→ **Task directions**: Starting at the line where "At what coordinates" occurs, reproduce each line through the end of the entries below exactly. Omit every picture.

[Records from a data collection]
###
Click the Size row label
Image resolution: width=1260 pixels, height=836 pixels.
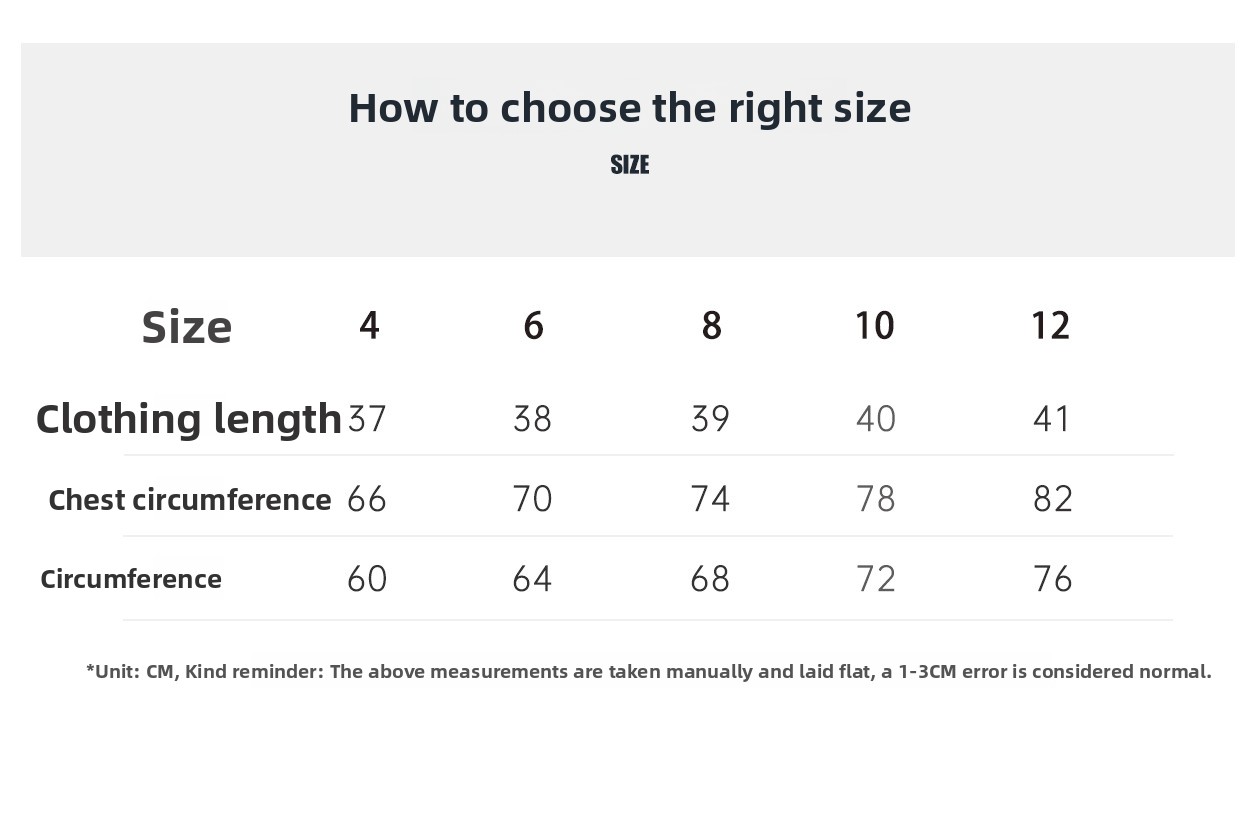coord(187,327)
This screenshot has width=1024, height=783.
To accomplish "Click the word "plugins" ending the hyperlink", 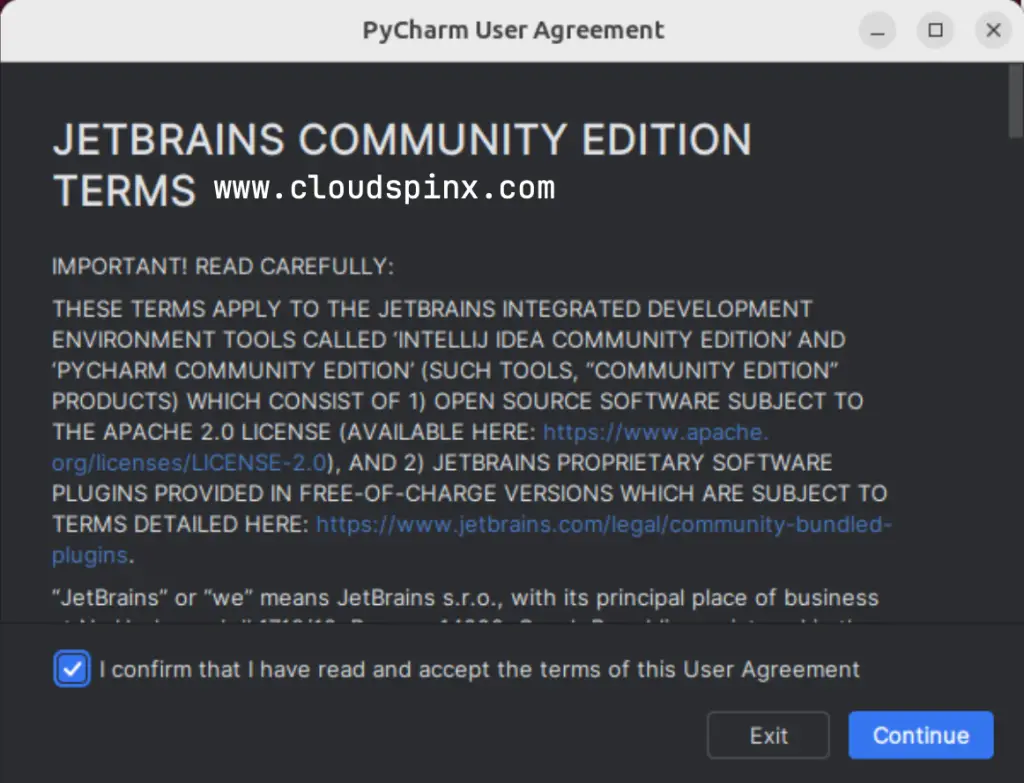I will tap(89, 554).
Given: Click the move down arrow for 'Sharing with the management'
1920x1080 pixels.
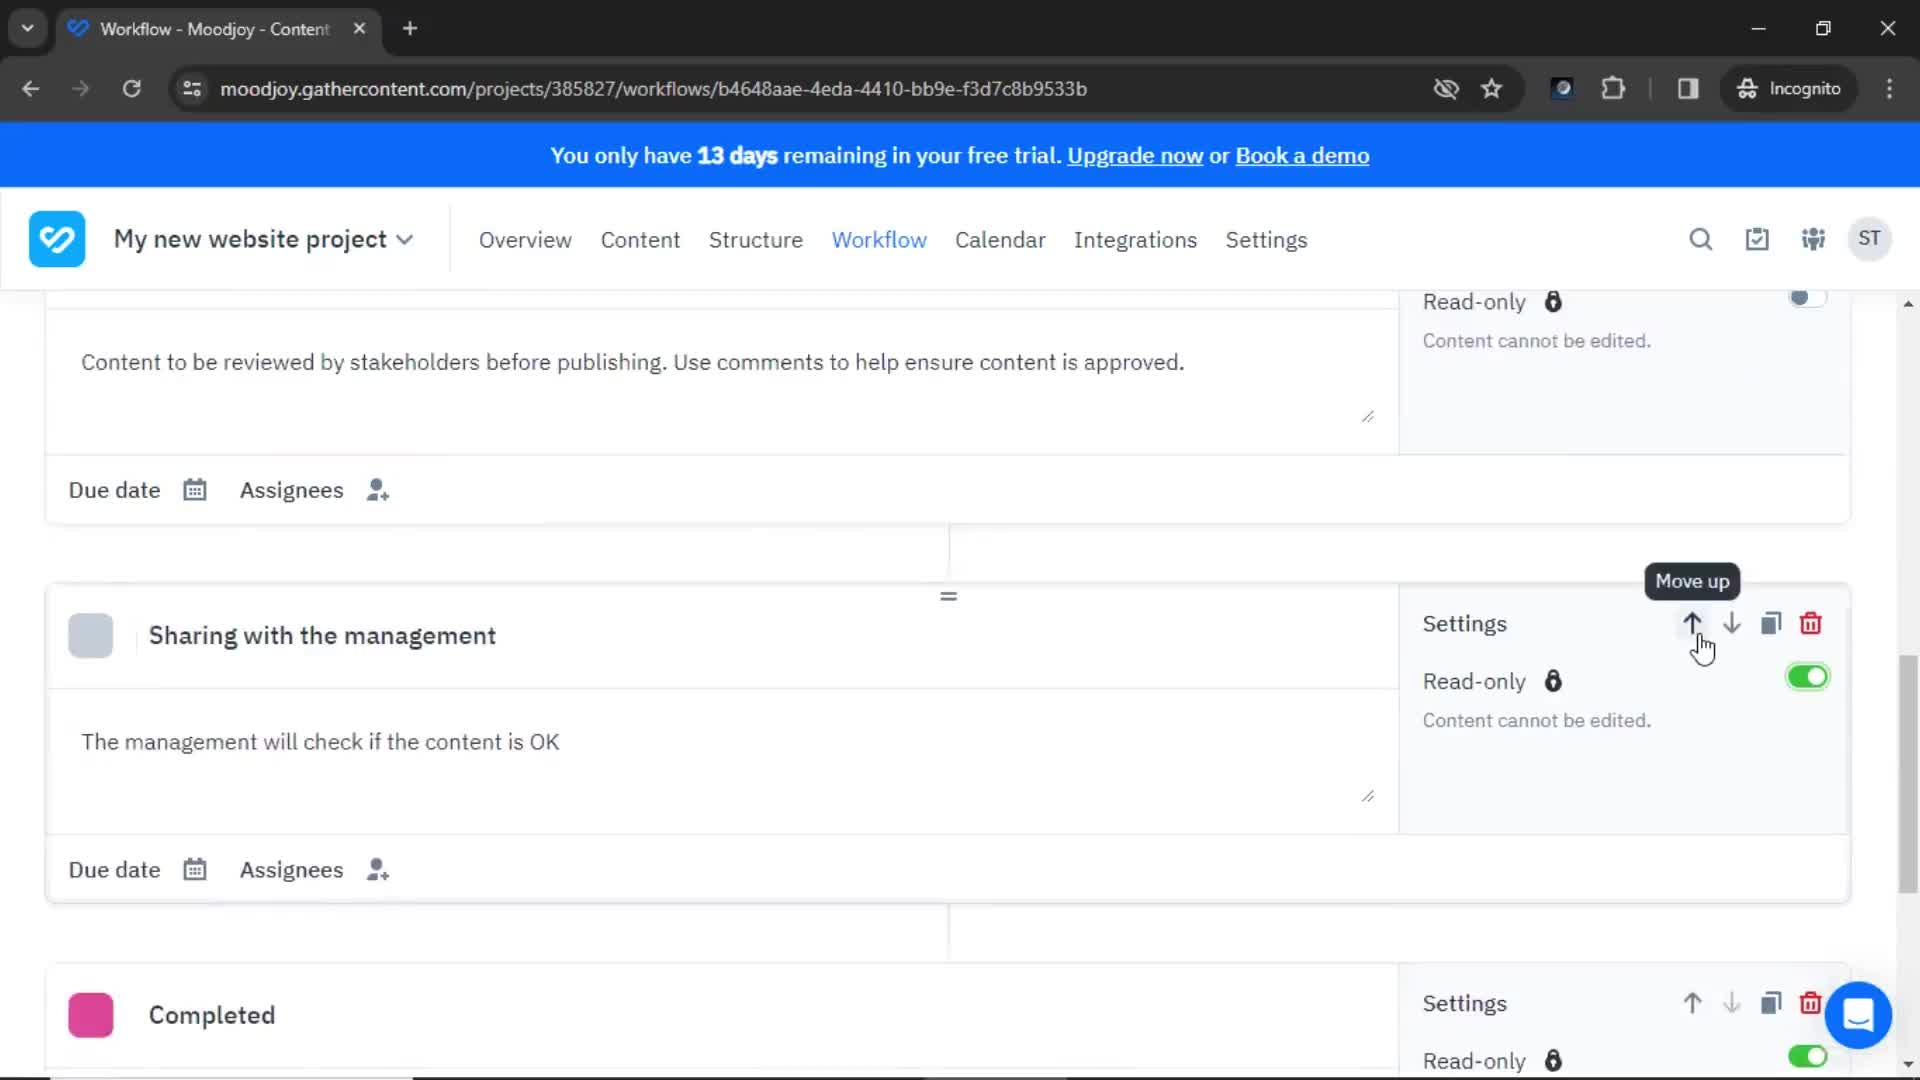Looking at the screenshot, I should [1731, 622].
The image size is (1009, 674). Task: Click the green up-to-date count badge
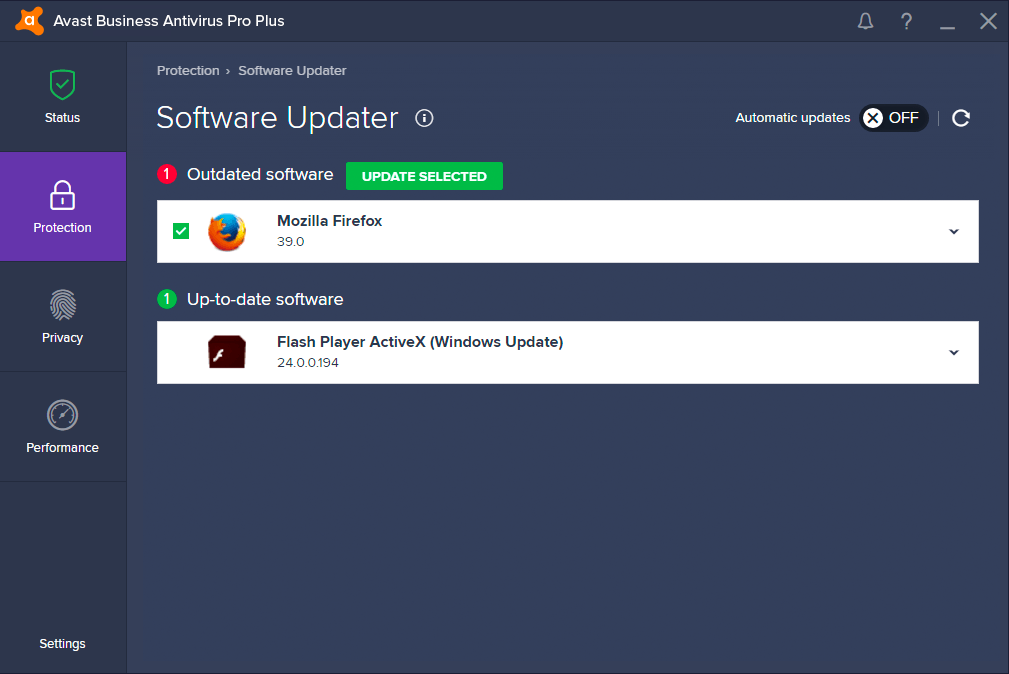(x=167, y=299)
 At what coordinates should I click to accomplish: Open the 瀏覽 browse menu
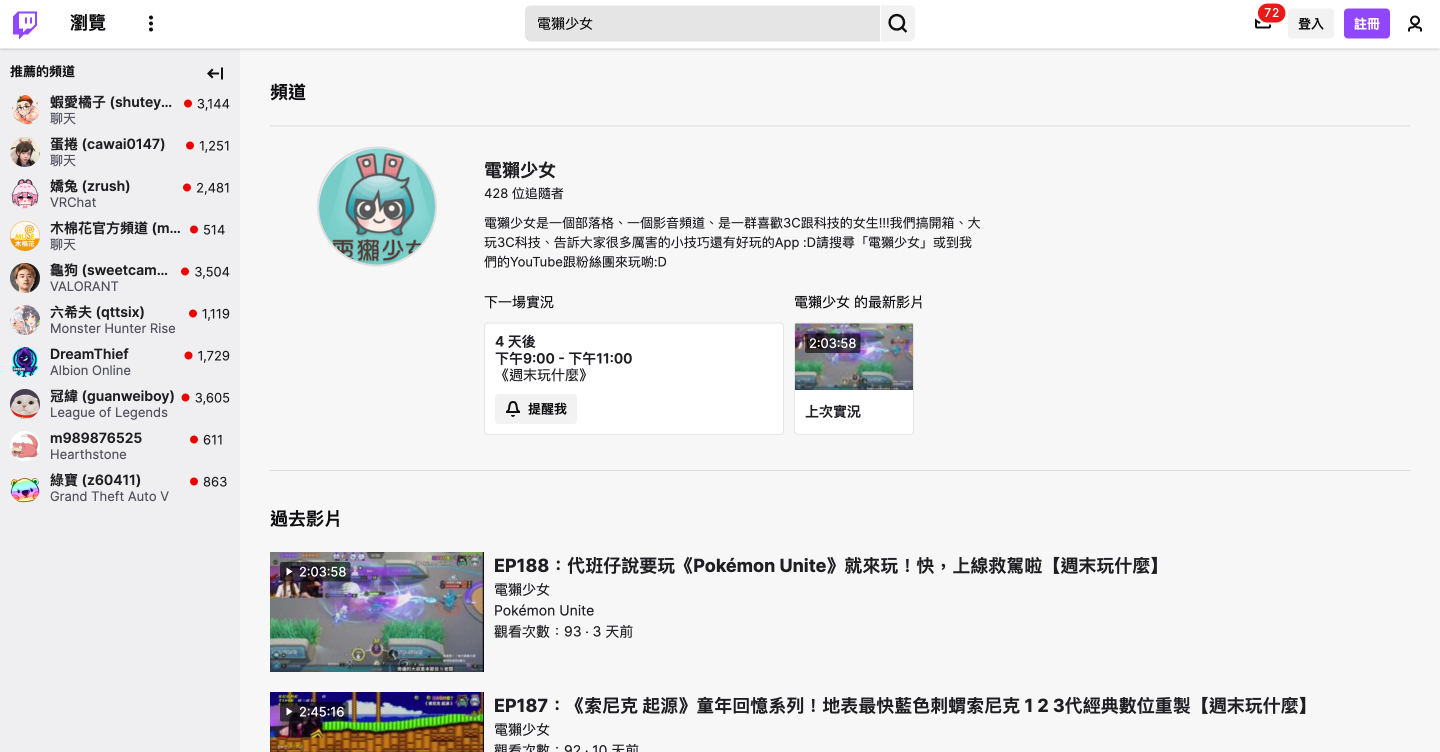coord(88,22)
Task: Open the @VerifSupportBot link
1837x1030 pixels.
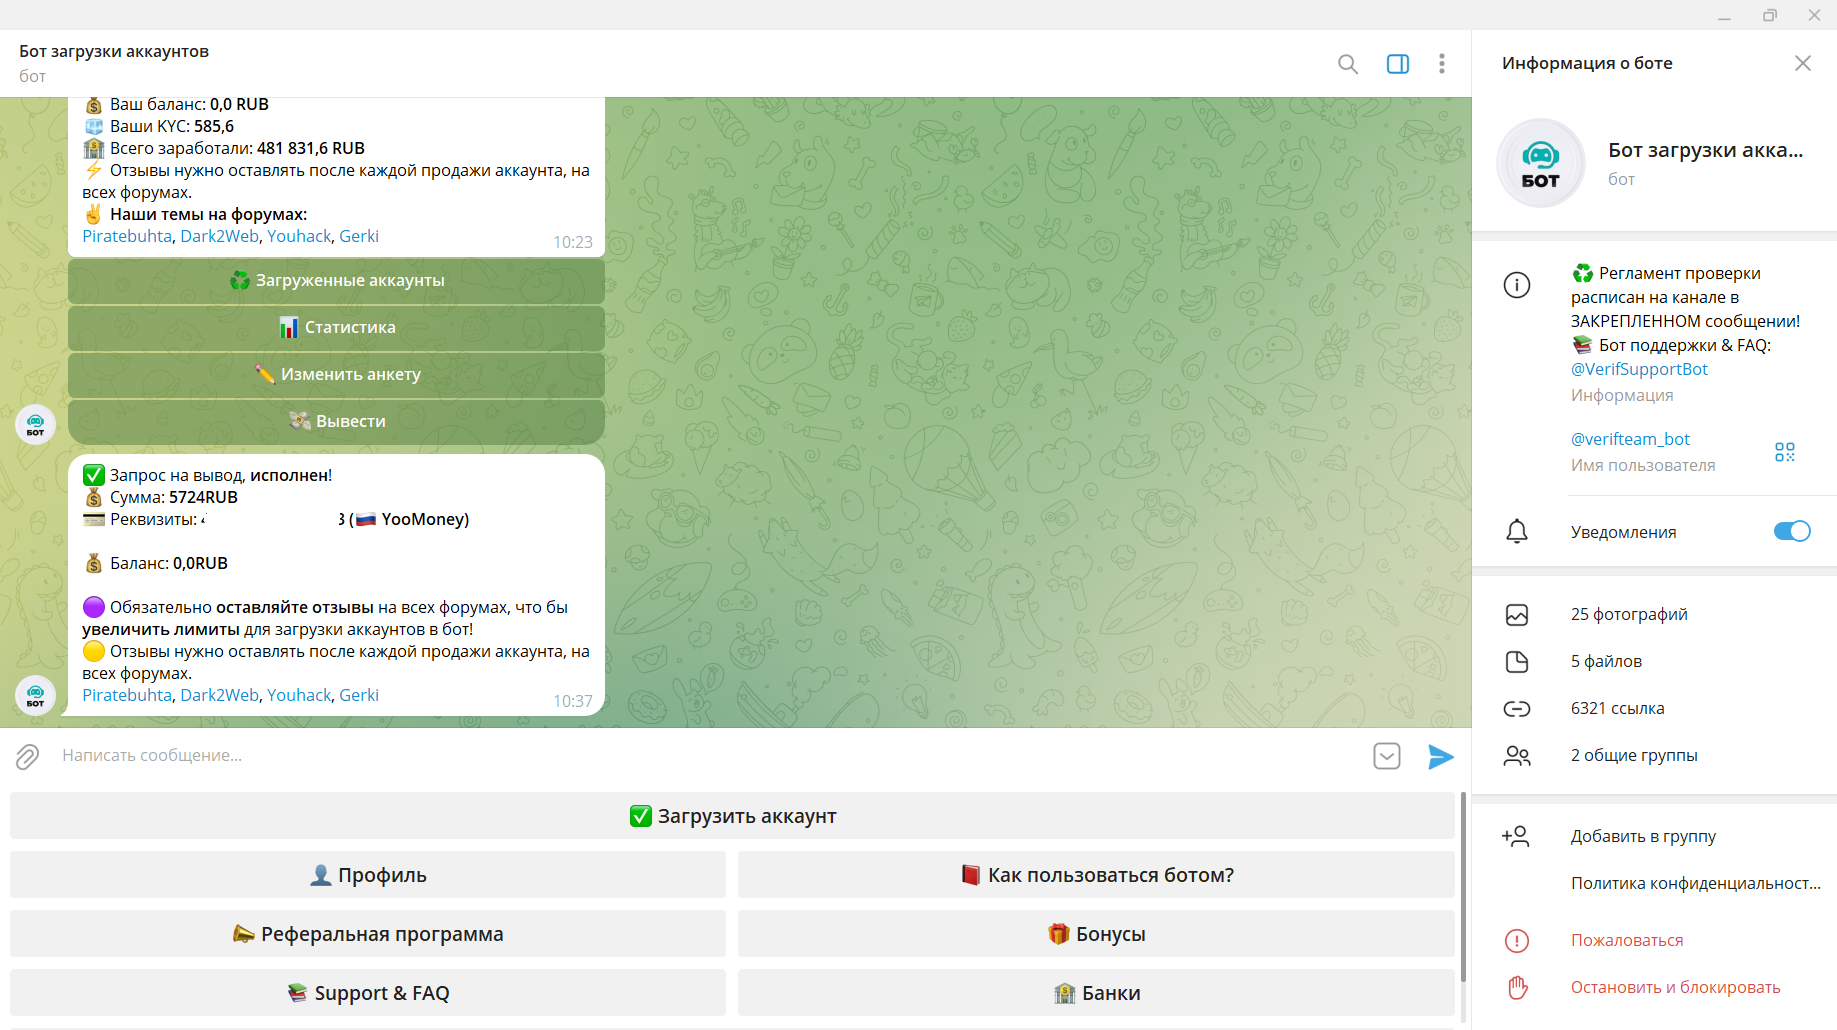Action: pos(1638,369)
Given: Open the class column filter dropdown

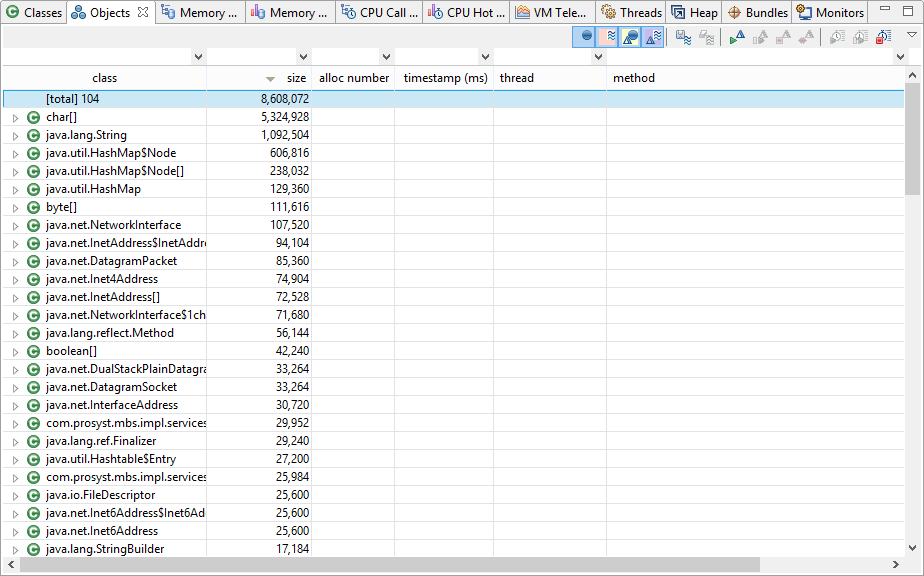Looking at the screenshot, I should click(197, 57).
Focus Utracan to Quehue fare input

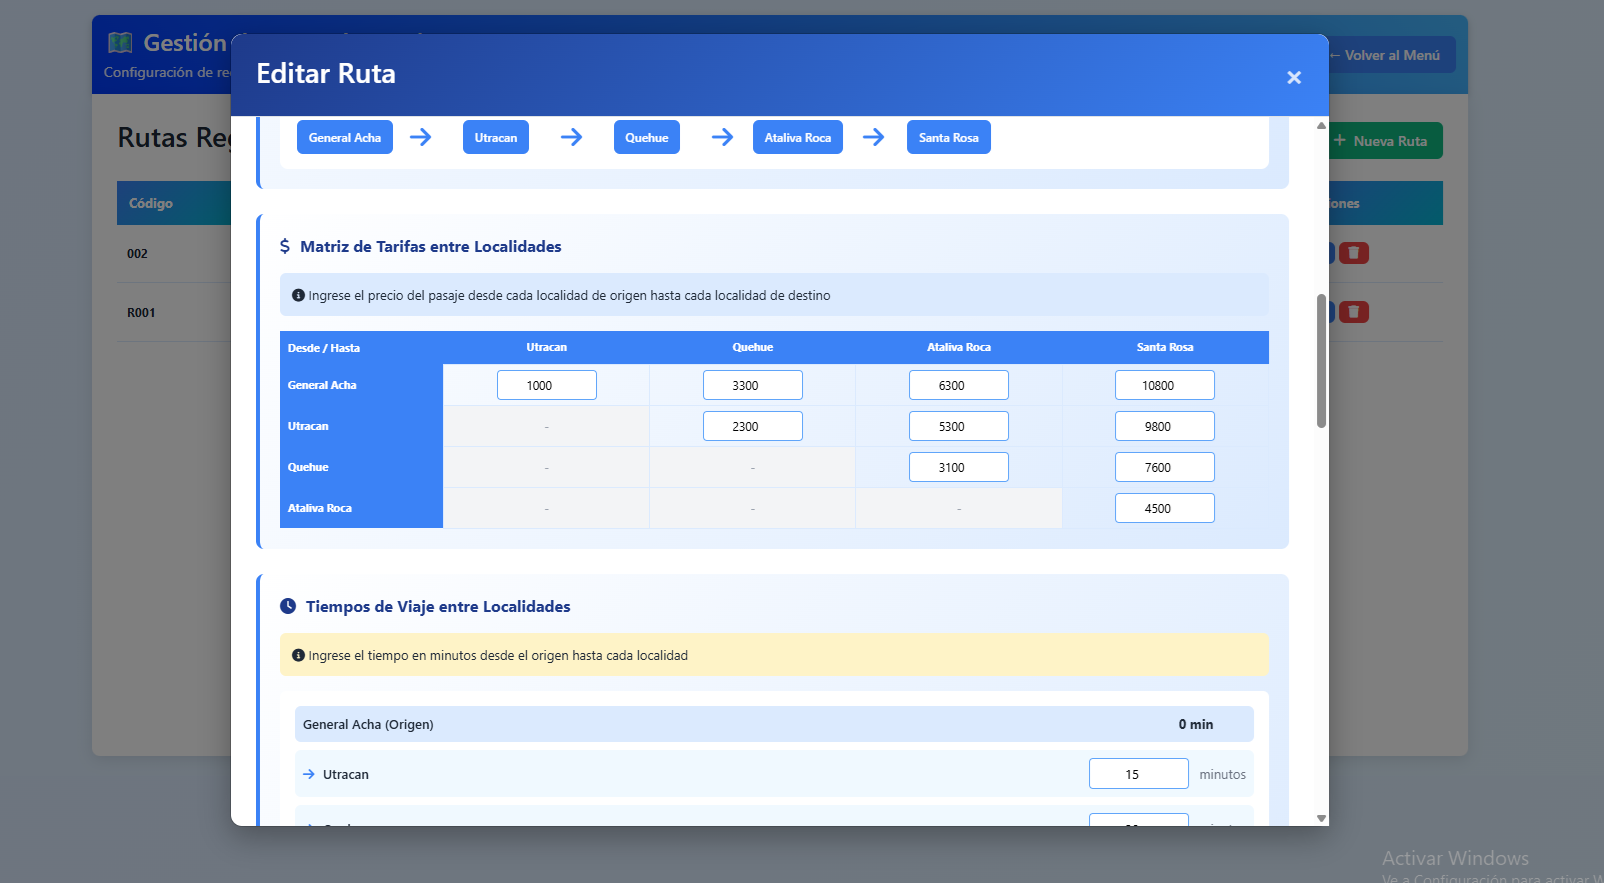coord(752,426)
###
→ **Solution for this problem**:
 At what coordinates should I click to accomplish: Open the 瀏覽 browse menu
coord(88,22)
Task: Open the @VerifSupportBot link
1837x1030 pixels.
Action: pos(1638,369)
Given: Open the class column filter dropdown

Looking at the screenshot, I should click(197, 57).
Focus Utracan to Quehue fare input

coord(752,426)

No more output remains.